_TEKS HASIL EKSTRAKSI:_
■ ■ ■ ■ ■ ■ ■

Di masa kini, kota-kota besar di dunia ibarat kebun beton yang penuh dengan bangunan-bangunan tinggi, termasuk gedung apartemen. Pembangunan kompleks hunian berupa rumah tapak juga masif, biasanya di wilayah pinggiran kota atau di kota-kota penyangga.

Di negara kita, rasanya tidak ada bangunan dari tanah liat yang bisa kita temui di wilayah manapun. Bahkan di kota hingga kelurahan dimana kita tinggal, rasanya tidak ada orang yang memiliki dan tinggal di rumah tanah liat.

Selain bukan bagian dari budaya kita, negeri kita kaya akan material alami siap pakai untuk membangun rumah. Nenek moyang kita dulu justru menggunakan bambu, kayu kelapa hingga kayu jati. Tanah liat kebanyakan dimanfaatkan sebagai genteng.  

Tapi ada satu negara yang masih melestarikan bangunan dari tanah liat, yaitu Yaman. Tiga kota di negara tersebut, Sana'a, Shibam dan Zabid, masih memiliki bangunan dari tanah liat. Bahkan bangunan tanah liat mendominasi lansekap kota.

Hampir tidak ada bangunan yang berdinding bata atau beton di tiga kota tersebut. Padahal bangunan yang ada di kota-kota tersebut rata-rata bertingkat. Artinya meski dibangun dari tanah liat, bangunan di sana kuat dan kokoh.

Bangunan rumah tinggal di Sana'a, ibukota negara, kebanyakan telah berusia ribuan tahun. Bisa jadi keluarga yang sekarang ini tinggal di rumah itu adalah keturunan dari nenek moyang mereka yang pernah hidup ribuan tahun lampau.

Sementara itu, bangunan tanah liat di kota Shibam ada yang mencapai delapan lantai. Kota Shibam bisa jadi merupakan cikal bakal kota-kota megapolitan moderen seperti New York City, Tokyo atau pun Shanghai yang menjadi rumah bagi bangunan-bangunan pencakar langit.


BBC.com pernah membahas kota Sana'a lewat artikel rubrik Future yang berjudul "The sustainable cities made from mud", yang dirilis pada 6 Juli 2022 lalu. Artikel itu mengutip pernyataan dari UNESCO bahwa bangunan-bangunan di kota Sana'a menunjukkan keahlian luar biasa dalam penggunaan bahan dan teknik lokal. Karena keunikannya, pada tahun 1986 UNESCO menetapkan kota Sana'a sebagai Situs Warisan Budaya.

■ ■ ■ ■ ■ ■ ■

_CUPLIKAN KUMPULAN DATA:_

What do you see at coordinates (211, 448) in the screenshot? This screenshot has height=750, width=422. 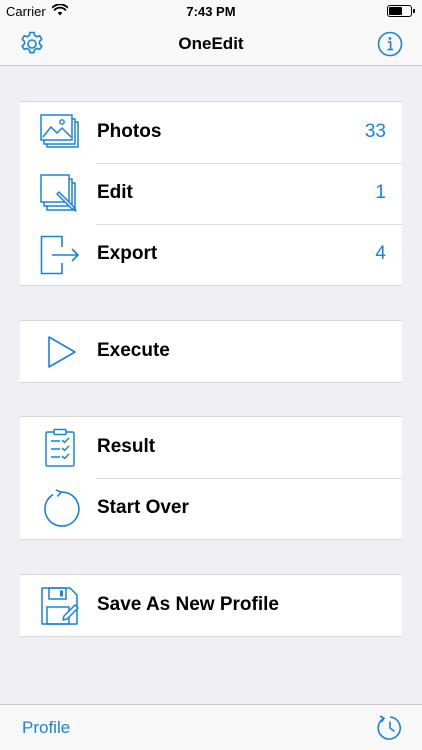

■ ■ ■ ■ ■ ■ ■

_TUJUAN LATIHAN:_ Salin tanpa perubahan bagian teks tentang bangunan tanah liat di Yaman, mulai dari "Tapi ada satu" dan terus sampai "ribuan tahun lampau.".

_JAWABAN LATIHAN:_
Tapi ada satu negara yang masih melestarikan bangunan dari tanah liat, yaitu Yaman. Tiga kota di negara tersebut, Sana'a, Shibam dan Zabid, masih memiliki bangunan dari tanah liat. Bahkan bangunan tanah liat mendominasi lansekap kota.

Hampir tidak ada bangunan yang berdinding bata atau beton di tiga kota tersebut. Padahal bangunan yang ada di kota-kota tersebut rata-rata bertingkat. Artinya meski dibangun dari tanah liat, bangunan di sana kuat dan kokoh.

Bangunan rumah tinggal di Sana'a, ibukota negara, kebanyakan telah berusia ribuan tahun. Bisa jadi keluarga yang sekarang ini tinggal di rumah itu adalah keturunan dari nenek moyang mereka yang pernah hidup ribuan tahun lampau.